Sonra alışmaya çalıştım yokluğuna. Çok zordu. Sen anneannenle, dedenle teyzenle çok mutluydun. Sana özel yapılan güzel yemekler, teyzenle yaptığın yaramazlıklar, yarışmalar, yemek yedirme kandırmacaları, dedenle balığa çıkmak, onun bize bile elletmediği tüm kitaplarını karıştırmak şimdi bakınca ne kadar güzelmiş. Onlar doya doya torun sevdiler. Bana hasret çekmek kaldı. Tüm bir haftanın yorgunluğunu unutup sana, aileme koşmak kaldı. Beynimde güzel anılar biriktirip, onları yanıma alıp başka bir şehre dönmek kaldı.
O kadar unutmaya çalışmışım ki yaşadıklarımı, bölük pörçük canlanıyor aklımda. Giysilerini, oyuncaklarını toplamıştık. Babam bir paket gibi seni alıp bana fazla aldırmadan çıkıp gitmişti. Boş evde bana kalan bir beşikti. Yattığım odanın bitişiğindeki odada bir beşik, üzerinde de bir tül. O odaya hiç girmek istemedim senden sonra. Sensiz bir anlamı yoktu ki. Bir gün, aradığım bir şey vardı sanırım, oraya da bakmak istedim.
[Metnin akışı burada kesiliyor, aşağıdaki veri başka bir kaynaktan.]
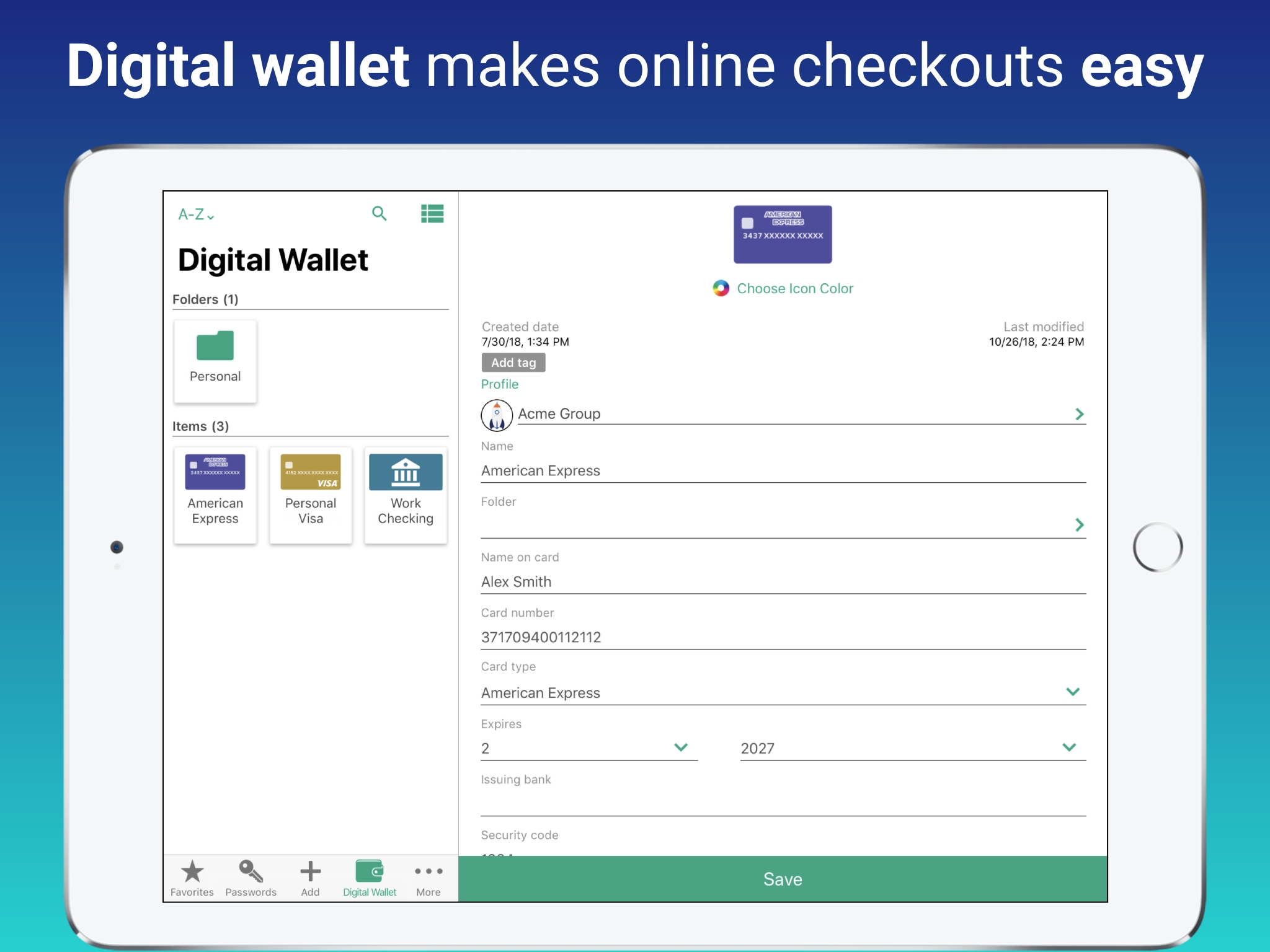Open the expiration month dropdown

click(x=680, y=747)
Sonra beşiği gördüm. Sen yoktun içinde. Her geldiğimde parmaklıklara tutunup kalkar, oynamak isterdin. Gülen yüzün, gamzen şimdi yoktu. Bana bakan gözlerin, minik yumuk ellerin yoktu. Nasıl bir annelikti bu. Böyle mi olmalıydı. Bu kadar mı aileler parçalanmalıydı. Bu kadar mı susmalı, bu kadar mı acı biriktirmeliydi. O anda bentleri aşan çağlayanlar gibi patladı her şey. Hıçkırıklarım dinmiyordu. Yalnızlık, çaresizlik, isyan… İnsan çok ağlarsa gözyaşları bitermiş. Şimdi kendi ülkemde ve dünyada olan bitene baktıkça artık ağlayamıyorum. Artık kendimi bir şeylere feda edemiyorum. O kadar büyük bir kara delik var ki dolmuyor, dolamaz. Yattığın odanın kapısı o evden ayrılana kadar kapalı kaldı. Beşiği de verdim gitti.
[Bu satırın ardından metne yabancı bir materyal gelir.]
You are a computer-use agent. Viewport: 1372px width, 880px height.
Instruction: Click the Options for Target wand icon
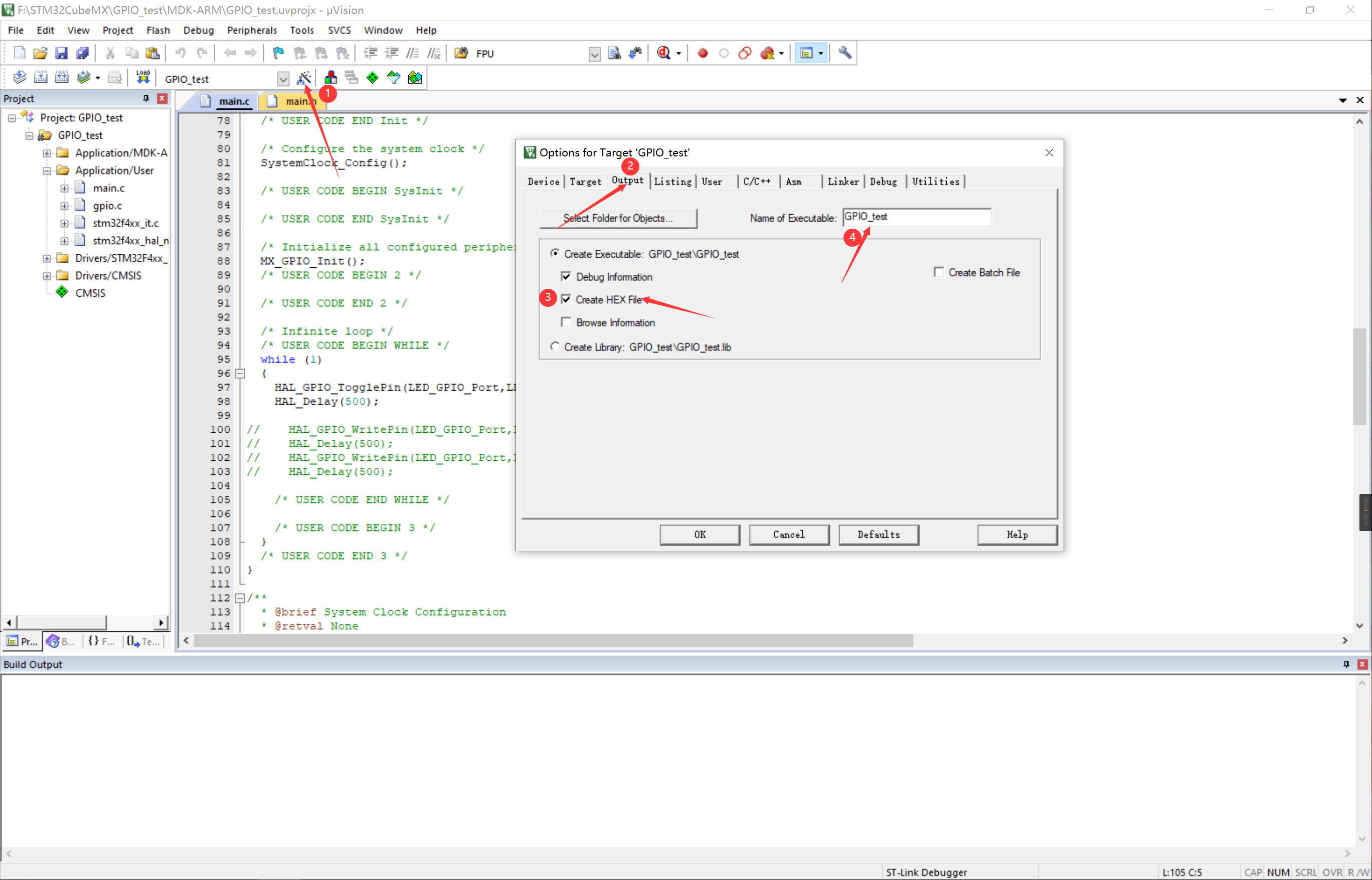[303, 77]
Sonra gitmeler, gelmeler, hastalar, ameliyatlar, yaşam. Ilgaz dağlarında kuyu kebapları, Abana’da tatiller, Tosya’nın Boyabat’ın pirinci, tek tük yakın arkadaşlar, baraj yolunda sessizce araba kullanmak, düşünmek, bürokrat başhekimler, hastalar, hastalar… Yaşam.
Sanırım seni götürdüklerinden bir ay sonraydı. Evi toparlıyordum. Camlar da silinmek isterdi. Ha gayret. Belki bir tatil günüydü. Bilemedim. Camdaki o küçük el izini o zaman gördüm. O iz büyüdü, büyüdü, benimle bütünleşti, beni sardı, avuttu. Sanki kucağımdaydın. Hiç unutmuyorum. Beni yine kalbimden vuran, yine paramparça eden, suskunluğumu, içimde biriktirdiklerimi bir okyanus dalgası gibi yıkıp götüren o küçücük izi…
O iz kendiliğinden silinene kadar durdu orada. Ben seni özledikçe o camın önüne geldim, o izi öpmeye bile kıyamadım kaybolur diye. Orada durup hayal kurdum, sen oradaymışsın gibi seninle konuştum, gülümsemen bana geldi, anne derken sesini duydum. Sonra artık takvime koyduğum çentikler azalmaya başladı, sen birazcık daha büyüdün. Büyüyen bendim aslında.